Problem to work on
Gather every line in the material below that contains the string "Band", matching case exactly.

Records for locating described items
** start **
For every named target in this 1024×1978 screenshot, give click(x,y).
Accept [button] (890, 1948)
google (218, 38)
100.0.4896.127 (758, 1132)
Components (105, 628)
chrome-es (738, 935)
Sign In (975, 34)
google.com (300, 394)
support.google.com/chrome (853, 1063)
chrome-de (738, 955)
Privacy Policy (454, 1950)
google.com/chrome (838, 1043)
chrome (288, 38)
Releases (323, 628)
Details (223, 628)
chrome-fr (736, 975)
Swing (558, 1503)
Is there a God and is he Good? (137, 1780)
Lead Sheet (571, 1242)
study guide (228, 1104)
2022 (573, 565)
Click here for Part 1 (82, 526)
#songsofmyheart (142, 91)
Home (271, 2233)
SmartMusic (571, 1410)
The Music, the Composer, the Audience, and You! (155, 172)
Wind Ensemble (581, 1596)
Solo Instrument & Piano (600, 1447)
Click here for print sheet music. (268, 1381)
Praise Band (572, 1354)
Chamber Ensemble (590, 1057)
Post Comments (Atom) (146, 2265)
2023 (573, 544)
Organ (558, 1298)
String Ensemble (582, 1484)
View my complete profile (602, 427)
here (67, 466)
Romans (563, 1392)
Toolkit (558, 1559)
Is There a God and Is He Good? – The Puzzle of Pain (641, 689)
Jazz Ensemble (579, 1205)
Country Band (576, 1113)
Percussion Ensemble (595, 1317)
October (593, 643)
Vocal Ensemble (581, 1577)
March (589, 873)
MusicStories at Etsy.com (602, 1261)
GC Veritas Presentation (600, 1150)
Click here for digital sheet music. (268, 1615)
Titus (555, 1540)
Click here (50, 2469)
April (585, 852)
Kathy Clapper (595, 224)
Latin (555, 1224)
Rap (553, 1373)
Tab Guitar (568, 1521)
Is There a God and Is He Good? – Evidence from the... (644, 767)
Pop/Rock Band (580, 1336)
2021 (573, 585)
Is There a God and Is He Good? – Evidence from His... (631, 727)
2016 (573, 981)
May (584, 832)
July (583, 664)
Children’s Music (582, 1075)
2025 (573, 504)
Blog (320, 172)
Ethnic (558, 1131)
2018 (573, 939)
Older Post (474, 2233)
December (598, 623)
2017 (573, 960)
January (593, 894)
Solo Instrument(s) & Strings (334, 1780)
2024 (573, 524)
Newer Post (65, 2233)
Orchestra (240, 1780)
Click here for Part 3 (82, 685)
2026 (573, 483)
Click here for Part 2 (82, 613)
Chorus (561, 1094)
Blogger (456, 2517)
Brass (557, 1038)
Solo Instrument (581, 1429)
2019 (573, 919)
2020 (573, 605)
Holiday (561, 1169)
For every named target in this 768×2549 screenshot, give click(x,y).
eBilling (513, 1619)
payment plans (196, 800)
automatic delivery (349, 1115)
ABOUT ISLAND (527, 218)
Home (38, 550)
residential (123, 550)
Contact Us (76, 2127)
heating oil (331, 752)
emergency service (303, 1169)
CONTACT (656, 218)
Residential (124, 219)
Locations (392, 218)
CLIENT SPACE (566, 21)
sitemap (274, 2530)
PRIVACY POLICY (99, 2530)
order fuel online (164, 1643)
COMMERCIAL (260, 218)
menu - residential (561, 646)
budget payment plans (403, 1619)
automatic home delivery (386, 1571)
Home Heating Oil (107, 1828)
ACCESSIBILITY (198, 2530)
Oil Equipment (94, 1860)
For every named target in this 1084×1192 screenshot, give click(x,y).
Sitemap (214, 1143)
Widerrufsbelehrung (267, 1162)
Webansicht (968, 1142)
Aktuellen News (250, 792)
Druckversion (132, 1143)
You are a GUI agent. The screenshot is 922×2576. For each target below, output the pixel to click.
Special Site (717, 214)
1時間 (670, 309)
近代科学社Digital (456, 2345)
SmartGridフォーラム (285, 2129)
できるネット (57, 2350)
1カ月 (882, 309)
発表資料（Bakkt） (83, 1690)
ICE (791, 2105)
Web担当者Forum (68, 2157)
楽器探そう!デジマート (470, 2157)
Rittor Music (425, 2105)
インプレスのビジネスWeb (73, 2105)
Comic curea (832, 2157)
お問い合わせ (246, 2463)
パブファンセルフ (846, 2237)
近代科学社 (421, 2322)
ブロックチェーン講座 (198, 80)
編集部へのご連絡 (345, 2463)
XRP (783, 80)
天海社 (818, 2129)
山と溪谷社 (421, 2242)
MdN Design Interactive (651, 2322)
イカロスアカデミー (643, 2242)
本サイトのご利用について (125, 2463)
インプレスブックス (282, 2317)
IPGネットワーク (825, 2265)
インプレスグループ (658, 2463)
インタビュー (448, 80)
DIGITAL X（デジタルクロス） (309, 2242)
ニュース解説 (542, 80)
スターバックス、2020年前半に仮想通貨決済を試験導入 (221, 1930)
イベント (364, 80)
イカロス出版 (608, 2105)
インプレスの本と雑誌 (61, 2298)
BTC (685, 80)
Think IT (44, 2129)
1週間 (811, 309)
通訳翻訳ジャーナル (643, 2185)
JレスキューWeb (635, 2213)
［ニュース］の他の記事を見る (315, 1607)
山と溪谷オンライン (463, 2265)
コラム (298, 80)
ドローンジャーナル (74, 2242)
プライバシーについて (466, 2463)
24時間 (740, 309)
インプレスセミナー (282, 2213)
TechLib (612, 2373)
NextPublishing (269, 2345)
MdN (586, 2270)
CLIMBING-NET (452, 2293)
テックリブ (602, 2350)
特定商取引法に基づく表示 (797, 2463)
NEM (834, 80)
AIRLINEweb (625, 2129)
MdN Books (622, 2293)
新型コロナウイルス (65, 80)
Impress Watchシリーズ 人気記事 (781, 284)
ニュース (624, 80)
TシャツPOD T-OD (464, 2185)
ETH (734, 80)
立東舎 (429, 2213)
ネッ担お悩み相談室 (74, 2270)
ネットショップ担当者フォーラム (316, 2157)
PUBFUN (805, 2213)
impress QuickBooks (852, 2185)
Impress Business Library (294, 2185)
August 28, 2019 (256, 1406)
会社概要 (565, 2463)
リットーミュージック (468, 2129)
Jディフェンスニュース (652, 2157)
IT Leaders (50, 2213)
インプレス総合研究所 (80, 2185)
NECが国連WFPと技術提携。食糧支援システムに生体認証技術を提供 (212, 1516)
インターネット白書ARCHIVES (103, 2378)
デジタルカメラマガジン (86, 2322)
** end **
Solution to this problem
Praise Band (572, 1354)
Country Band (576, 1113)
Pop/Rock Band (580, 1336)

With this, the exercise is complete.